:: To be done ::
Can you render the entries below, from the line with "Follow the Wonderful Parliament article link" through the end of the entries, as a two-column CSV with the headers instruction and action? Give one row per entry, holding its text and its answer, each in a single quoted field with line breaks turned into spaces, and leave the pictures out.
# start of Entries shown
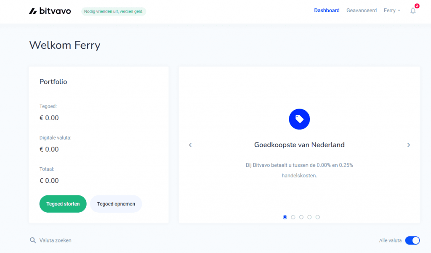
Task: Select the fourth carousel dot
Action: point(309,217)
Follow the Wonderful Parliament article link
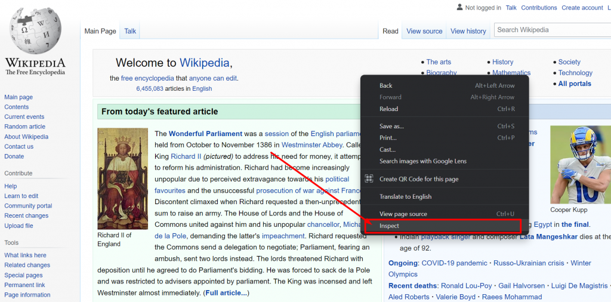This screenshot has height=302, width=611. tap(205, 134)
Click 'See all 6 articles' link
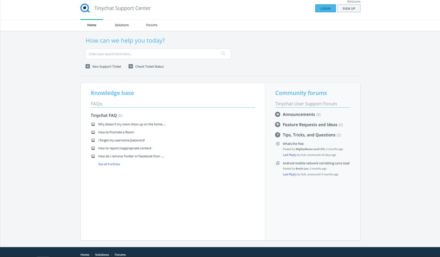This screenshot has width=440, height=257. tap(109, 164)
# end of Entries shown
:: Full solution ::
instruction,action
"Follow the Wonderful Parliament article link","This screenshot has height=302, width=611. tap(205, 134)"
"Click 'See all 6 articles' link","This screenshot has width=440, height=257. tap(109, 164)"